# What you need to do
Copy out and return the lines from the one holding "Task: Delete the" to the end of the listing below, both included, omitting the pictures.

# Input data
==*==

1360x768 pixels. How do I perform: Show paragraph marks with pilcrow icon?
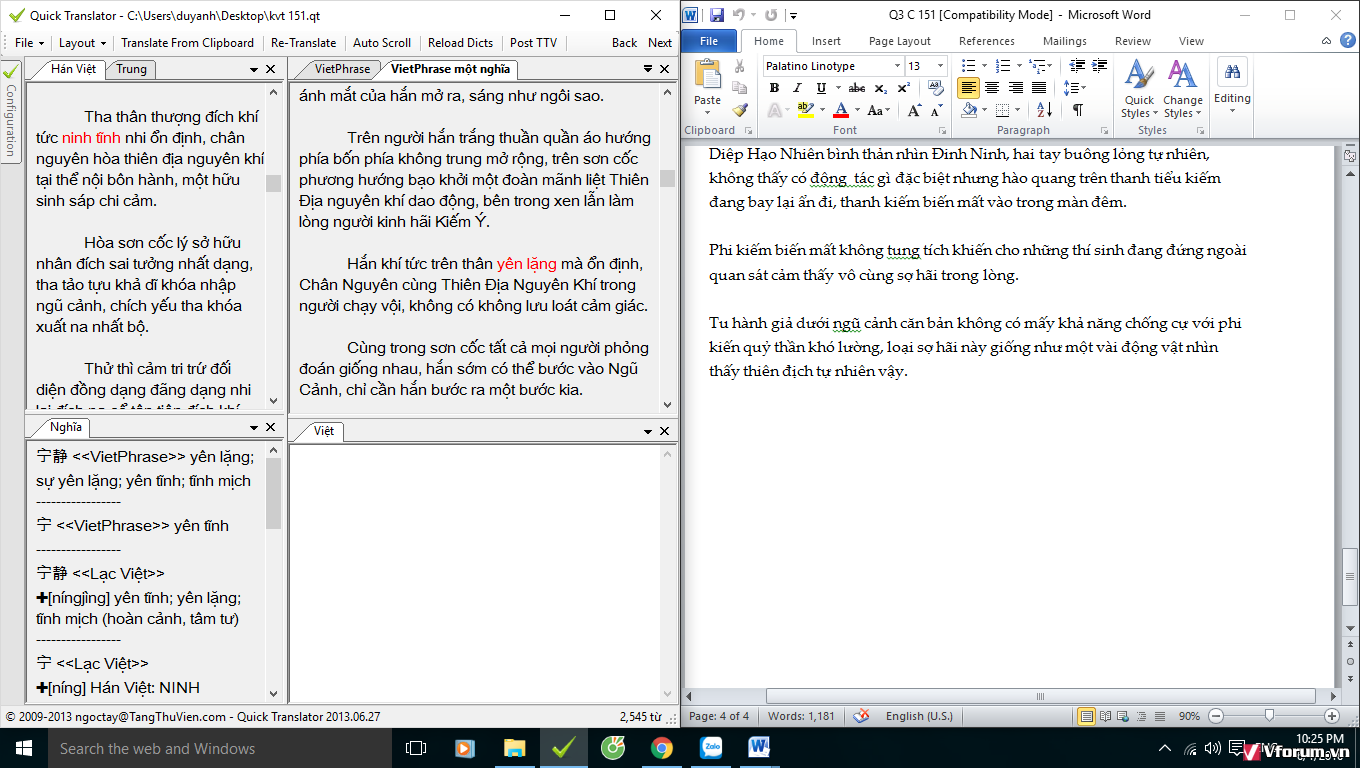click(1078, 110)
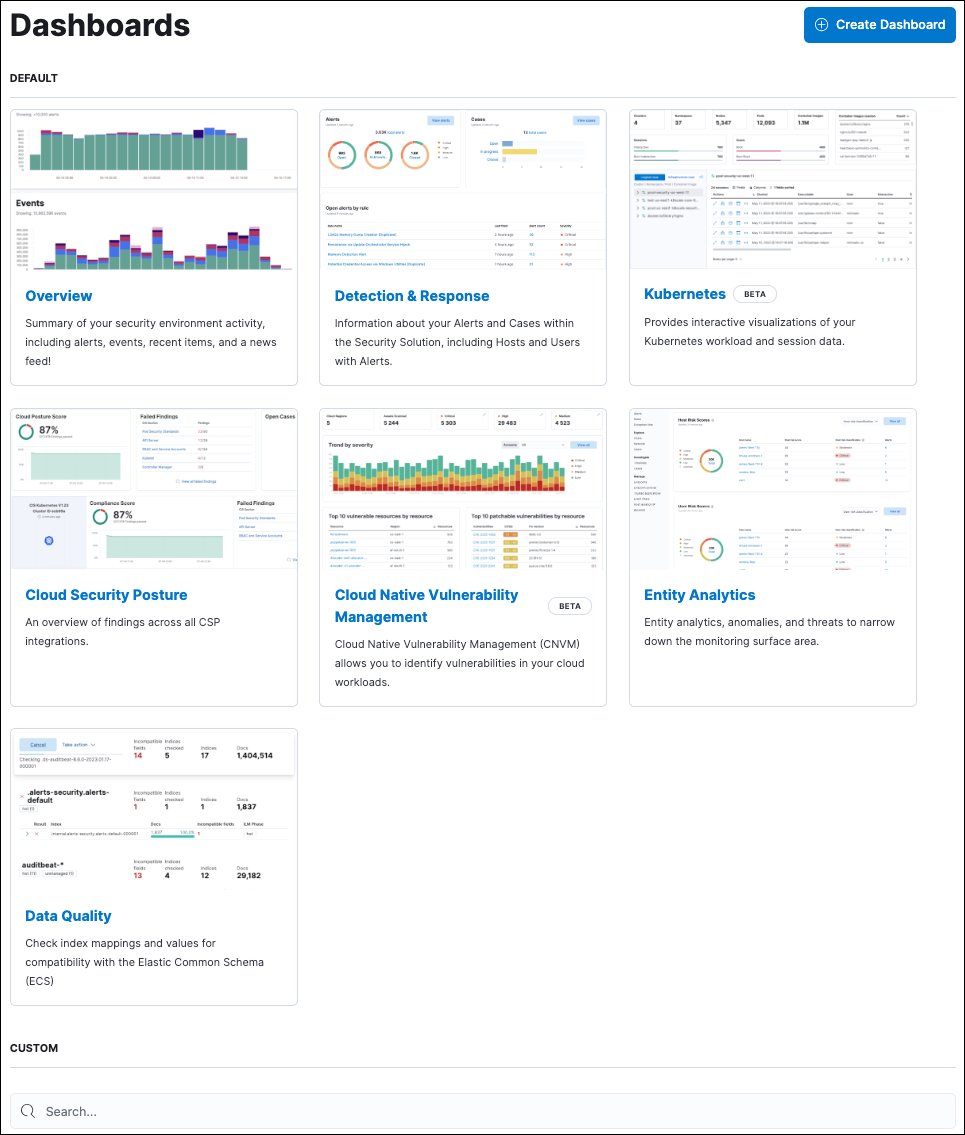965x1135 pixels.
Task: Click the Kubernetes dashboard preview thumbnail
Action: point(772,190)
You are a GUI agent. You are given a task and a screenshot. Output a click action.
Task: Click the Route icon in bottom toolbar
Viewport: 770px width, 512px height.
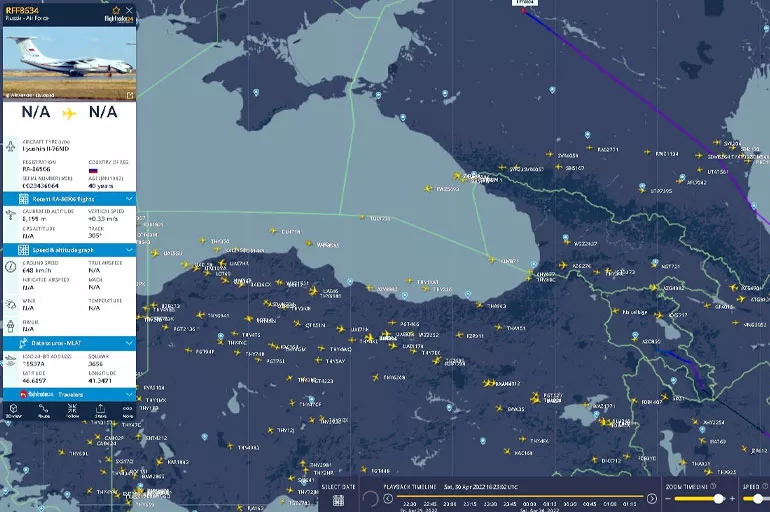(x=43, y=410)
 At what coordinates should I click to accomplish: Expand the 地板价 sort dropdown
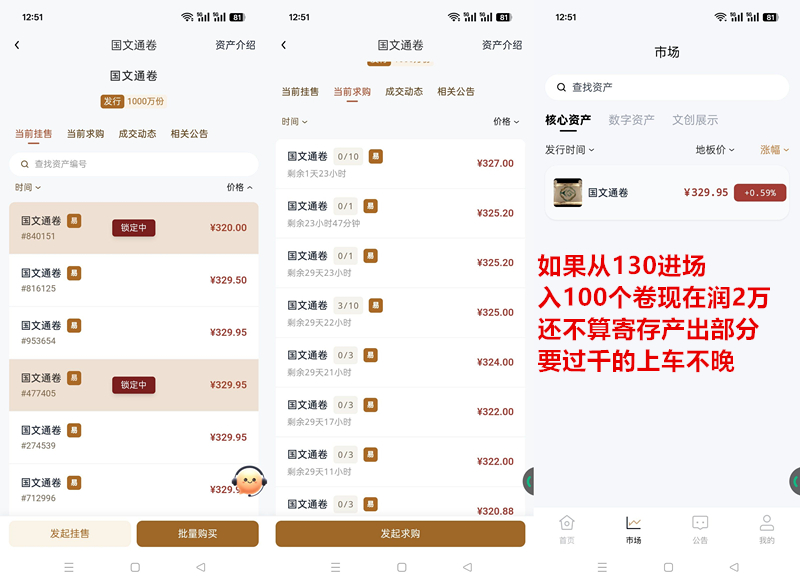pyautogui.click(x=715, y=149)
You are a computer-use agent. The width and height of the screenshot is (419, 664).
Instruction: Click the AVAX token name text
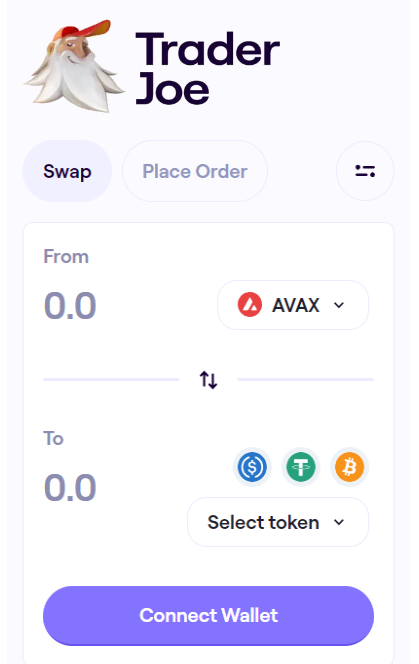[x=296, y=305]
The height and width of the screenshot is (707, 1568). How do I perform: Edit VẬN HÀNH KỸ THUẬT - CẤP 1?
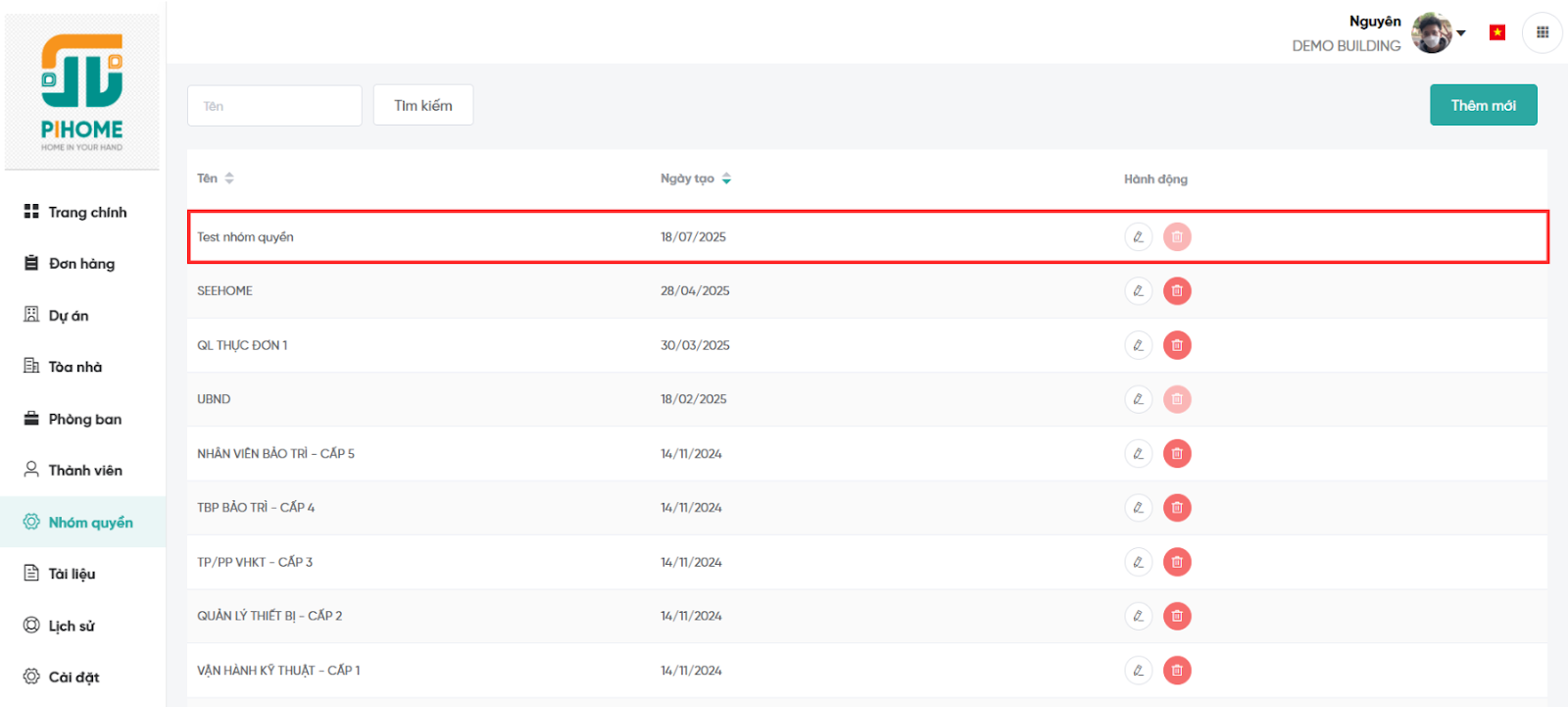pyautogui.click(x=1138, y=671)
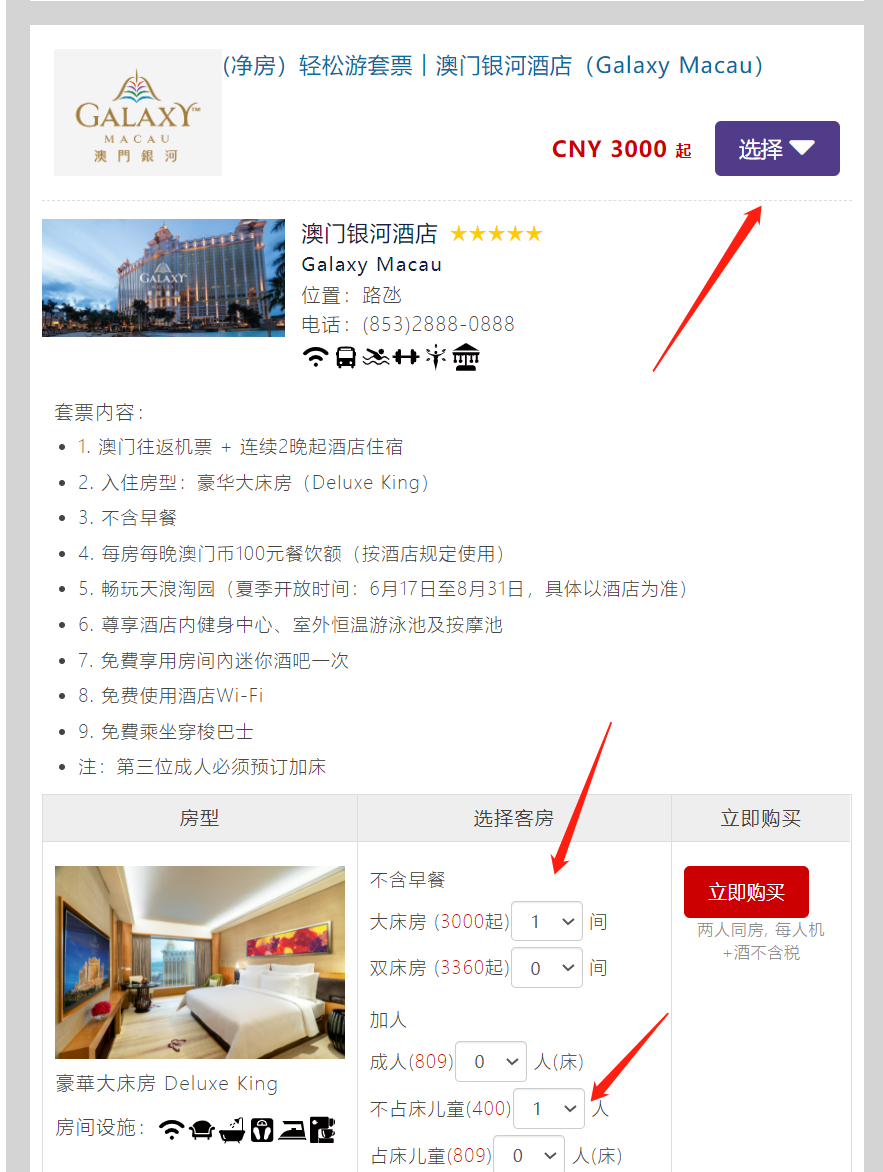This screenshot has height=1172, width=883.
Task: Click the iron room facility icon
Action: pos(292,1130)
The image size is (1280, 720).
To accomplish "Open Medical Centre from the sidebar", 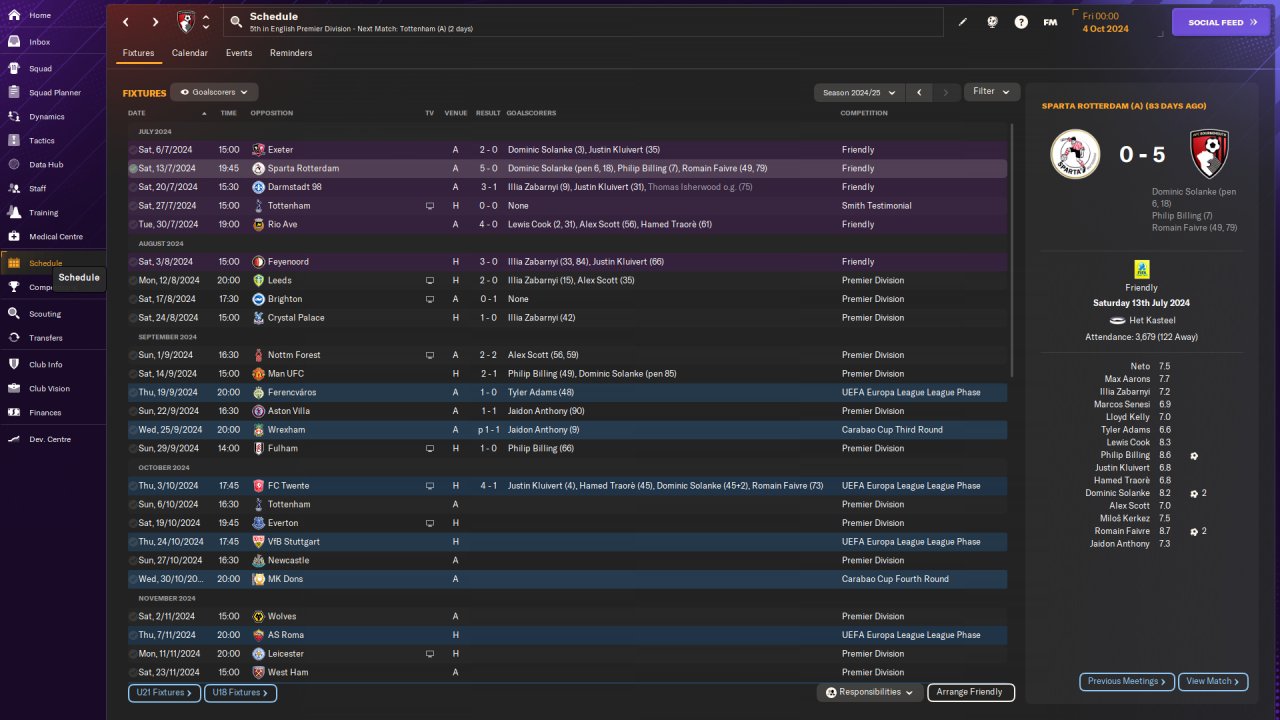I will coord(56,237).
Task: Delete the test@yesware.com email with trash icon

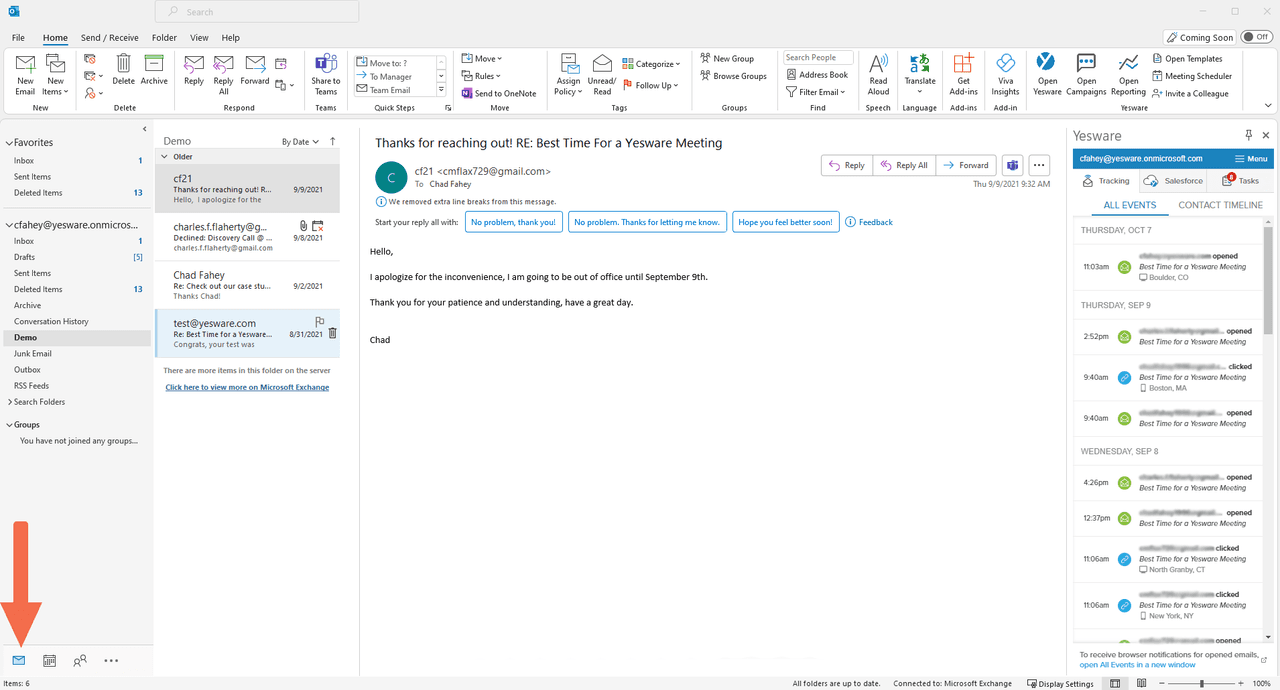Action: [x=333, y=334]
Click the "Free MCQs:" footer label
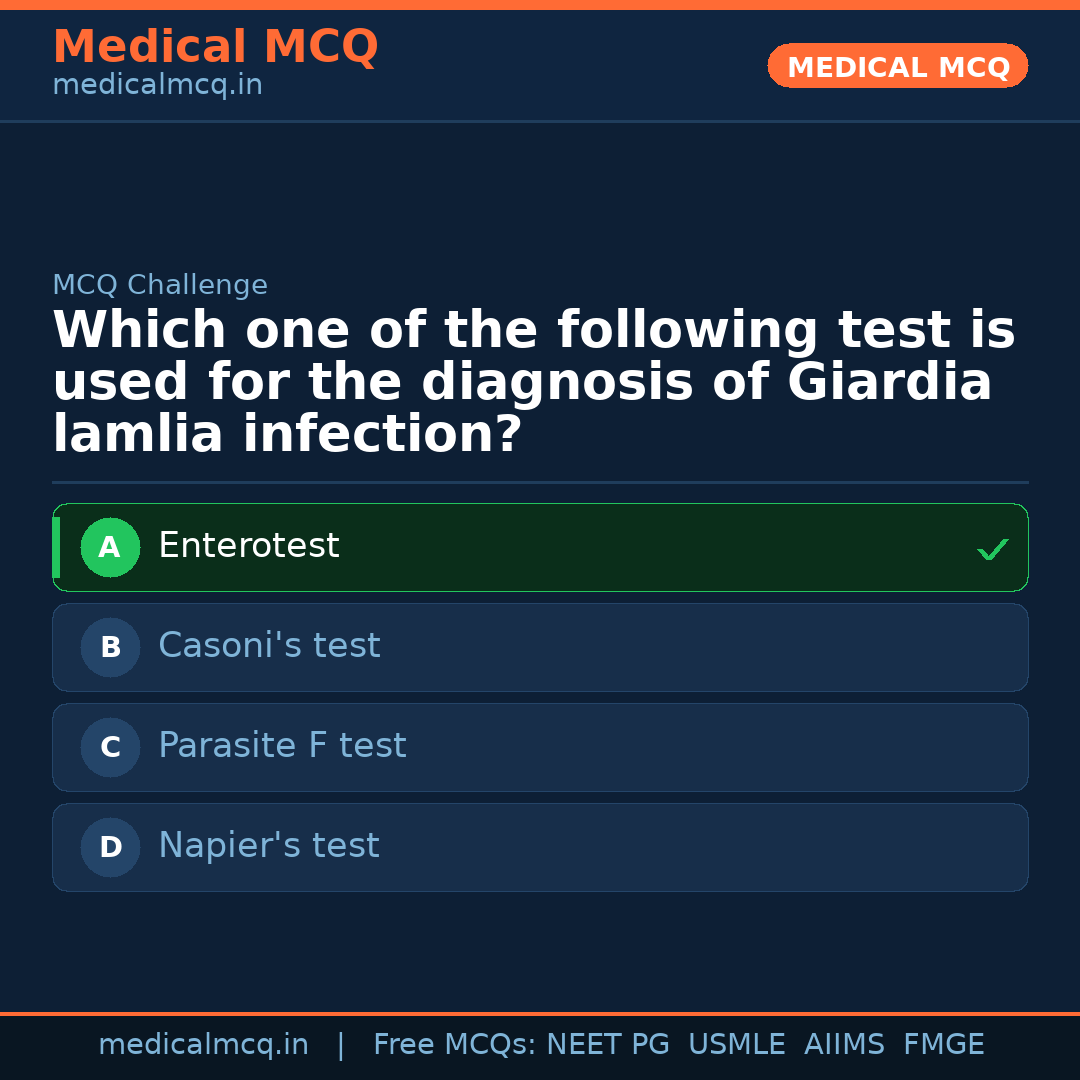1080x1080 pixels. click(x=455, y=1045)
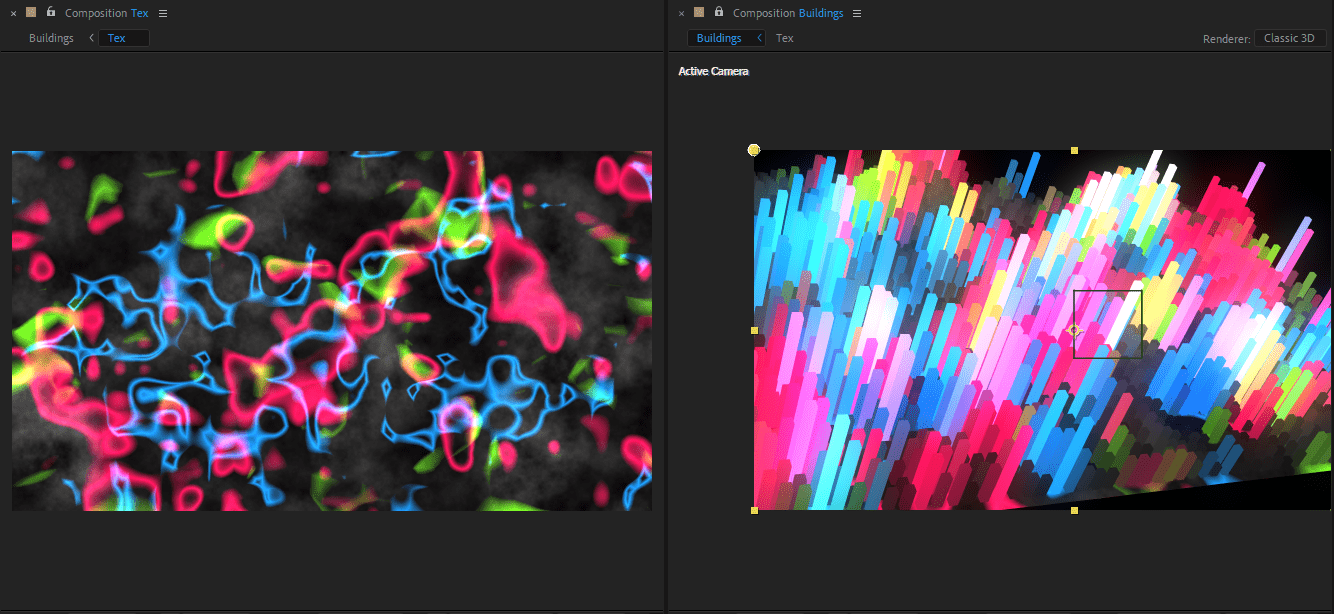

==*==

# Response
Task: Delete the test@yesware.com email with trash icon

Action: [x=333, y=334]
Click the "Free MCQs:" footer label
1080x1080 pixels. click(x=455, y=1045)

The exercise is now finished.